Film / Reviews
Les Combattants
Les Combattants (15)
France 2014 98 mins Dir: Thomas Cailley Starring: Adèle Haenel, Kévin Azaïs, Antoine Laurent, Brigitte Roüan
A slight yet enjoyable twist on the summer romance genre, this breezy, slowburning feature debut by French writer/director Thomas Cailley is beautifully filmed by his brother David, boasts strong performances from its two young leads and touches lightly on issues of youth unemployment and ennui, though you may find yourself wondering whether it really deserved all those film festival awards.
The cheesy alternative title, Love at First Fight, gives you some idea of what to expect. In trad romcom style, there’s a meet-cute when mild-mannered young carpenter Arnaud (Azaïs) finds himself volunteered by his sniggering buddies to take part in a beach wrestling contest with rufty-tufty tomboy Madeleine (Haenel, best known for her performance as smouldering Floriane in Celine Sciamma’s transgressive Water Lilies). After she throws him to the ground, he resorts to biting her to recover his dignity. Later, Arnaud runs into Madeleine again while he’s working with his brother on building a wooden hut in her parents’ garden. She’s sulky, sullen, acid-tongued and not a little weird and nihilistic, working out in preparation for the upcoming apocalypse that she anticipates with relish. Naturally, Arnaud is smitten. Determined to follow survivalist Madeleine to the ends of the Earth, or at least the end of the world, he signs up as a trainee paratrooper just to be alongside her. Alas, neither of them are prepared for regimented boot camp.

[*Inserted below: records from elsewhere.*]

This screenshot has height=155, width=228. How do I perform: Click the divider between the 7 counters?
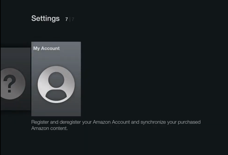pos(70,19)
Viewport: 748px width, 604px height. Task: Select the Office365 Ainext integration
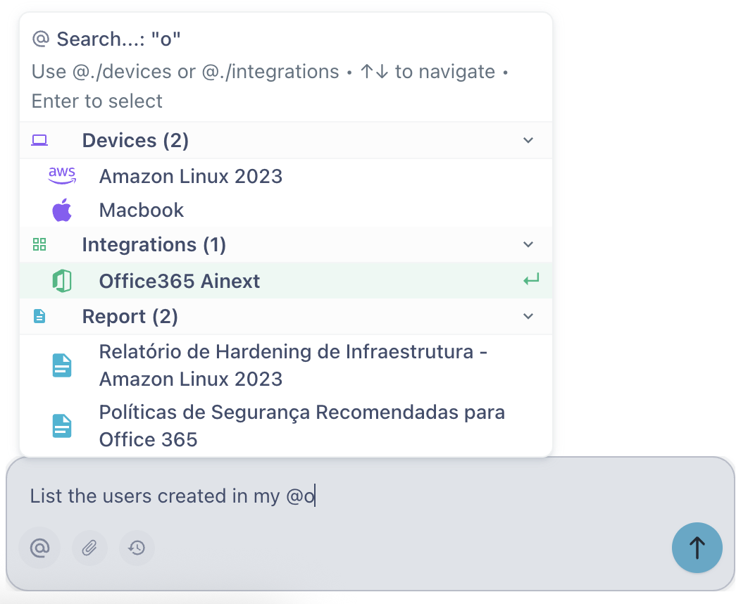(179, 280)
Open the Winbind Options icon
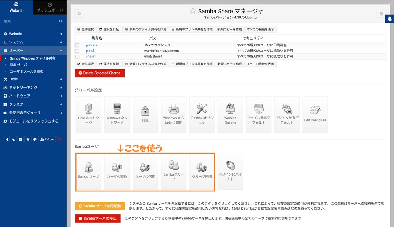 pyautogui.click(x=230, y=114)
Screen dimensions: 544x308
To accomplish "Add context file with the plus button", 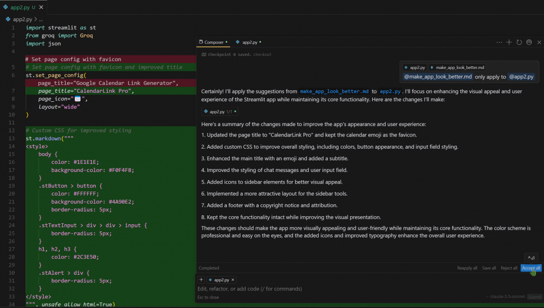I will coord(201,280).
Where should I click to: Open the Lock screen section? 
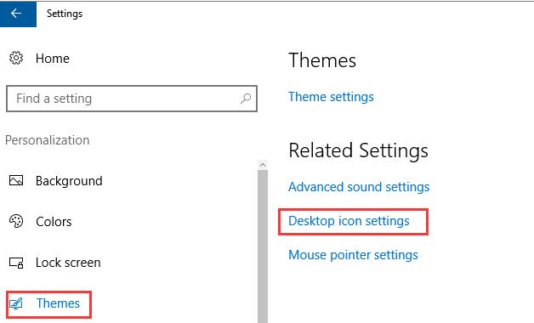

Adèle Haenel is magnificent as outwardly hyper-confident, capable and independent Madeleine, who thinks nothing of whisking up a raw fish in a blender and gulping down the resultant bloody gloop. Kévin Azaïs actually has the more challenging role as good-natured, puppyishly devoted Arnaud, who allows himself to be moulded by the alpha female object of his affections. A late twist initially suggests the film is going to veer off into fantasy, but actually proves quite satisfying, if perhaps slightly conservative in its implications.